Design + Decor, Travel

That Was Then. This Is Now. Our Homes Have Come a Long Way Baby!

La Chateau Chaille | La Cornue Range | Architectural Digest

 

Renowned architect Frank Gehry once said, “Architecture should speak of its time and place, but yearn for timelessness”. The same holds true for interior design and decoration. But the evolution of form, function and beauty is quite remarkable, as I witnessed first hand on unforgettable trips I have taken to France, Greece and Turkey.

As a designer, the past certainly informs the present in my work. The timelessness of classic, even ancient, design infused with a contemporary point of view, creates environments that are rooted in tradition, yet live for today. These environments have soul. (Click here to read more about Ancient Modern design).

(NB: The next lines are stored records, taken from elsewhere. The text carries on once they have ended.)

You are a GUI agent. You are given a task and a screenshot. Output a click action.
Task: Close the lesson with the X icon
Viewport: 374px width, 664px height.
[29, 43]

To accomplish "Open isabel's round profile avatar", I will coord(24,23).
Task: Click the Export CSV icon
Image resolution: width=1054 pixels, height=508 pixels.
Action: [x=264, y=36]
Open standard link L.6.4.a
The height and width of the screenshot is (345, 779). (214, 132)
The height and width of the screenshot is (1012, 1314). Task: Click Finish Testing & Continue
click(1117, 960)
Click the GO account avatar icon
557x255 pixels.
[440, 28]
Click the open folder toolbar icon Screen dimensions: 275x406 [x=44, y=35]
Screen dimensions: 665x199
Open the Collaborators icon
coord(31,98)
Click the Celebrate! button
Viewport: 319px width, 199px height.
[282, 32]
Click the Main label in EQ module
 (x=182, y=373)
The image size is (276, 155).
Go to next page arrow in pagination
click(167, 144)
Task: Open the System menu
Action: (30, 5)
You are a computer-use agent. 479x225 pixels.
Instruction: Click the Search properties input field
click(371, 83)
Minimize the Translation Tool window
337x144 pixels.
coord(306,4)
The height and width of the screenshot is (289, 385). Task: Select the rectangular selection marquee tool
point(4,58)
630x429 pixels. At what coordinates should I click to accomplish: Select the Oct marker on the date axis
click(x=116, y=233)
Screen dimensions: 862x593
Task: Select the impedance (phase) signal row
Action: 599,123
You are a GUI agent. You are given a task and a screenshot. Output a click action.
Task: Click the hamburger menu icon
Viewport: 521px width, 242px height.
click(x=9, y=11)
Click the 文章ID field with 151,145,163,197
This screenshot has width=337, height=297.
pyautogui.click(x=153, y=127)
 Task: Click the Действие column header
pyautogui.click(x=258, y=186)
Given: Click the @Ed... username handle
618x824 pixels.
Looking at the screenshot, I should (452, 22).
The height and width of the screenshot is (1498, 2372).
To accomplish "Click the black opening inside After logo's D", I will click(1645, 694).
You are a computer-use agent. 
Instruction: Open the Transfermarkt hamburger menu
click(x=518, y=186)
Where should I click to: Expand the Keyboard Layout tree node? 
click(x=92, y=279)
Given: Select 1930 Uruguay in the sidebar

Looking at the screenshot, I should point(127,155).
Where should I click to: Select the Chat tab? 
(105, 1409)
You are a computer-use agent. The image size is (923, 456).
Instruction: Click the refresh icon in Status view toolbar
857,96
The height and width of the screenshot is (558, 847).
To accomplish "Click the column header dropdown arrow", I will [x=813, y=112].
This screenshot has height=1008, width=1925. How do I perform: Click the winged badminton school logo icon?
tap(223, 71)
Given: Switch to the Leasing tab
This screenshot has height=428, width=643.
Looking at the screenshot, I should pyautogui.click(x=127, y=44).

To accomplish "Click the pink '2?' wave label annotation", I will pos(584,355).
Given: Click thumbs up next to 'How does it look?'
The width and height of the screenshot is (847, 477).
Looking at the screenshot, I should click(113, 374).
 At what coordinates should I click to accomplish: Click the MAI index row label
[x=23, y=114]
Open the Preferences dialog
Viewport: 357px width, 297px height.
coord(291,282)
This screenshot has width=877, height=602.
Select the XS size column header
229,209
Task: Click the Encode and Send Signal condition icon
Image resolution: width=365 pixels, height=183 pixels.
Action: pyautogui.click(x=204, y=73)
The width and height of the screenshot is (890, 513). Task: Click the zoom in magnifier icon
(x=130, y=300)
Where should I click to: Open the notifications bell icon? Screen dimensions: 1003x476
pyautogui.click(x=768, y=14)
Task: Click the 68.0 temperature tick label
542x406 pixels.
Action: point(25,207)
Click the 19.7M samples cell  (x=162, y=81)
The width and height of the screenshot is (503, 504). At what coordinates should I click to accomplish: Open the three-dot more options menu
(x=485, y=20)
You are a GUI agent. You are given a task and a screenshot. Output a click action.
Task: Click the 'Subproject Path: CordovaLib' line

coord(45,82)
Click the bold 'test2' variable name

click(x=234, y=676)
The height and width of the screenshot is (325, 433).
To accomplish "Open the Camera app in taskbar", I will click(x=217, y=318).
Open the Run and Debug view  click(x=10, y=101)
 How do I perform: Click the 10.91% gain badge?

Today, I thought it would be fun to share with you my take on how things have changed in  the world of design and architecture, but how they have kinda remained the same, too. Keep in mind that each of the photos I took were of architecture, furnishings and objects from the 2nd century BC, from the Greek islands of Crete (the Palace of Knossos), Delos (the Manhattan of its time; a trading and commerce mecca), and Ephesus in Turkey (another huge 2nd century trading center) and from 17th century France.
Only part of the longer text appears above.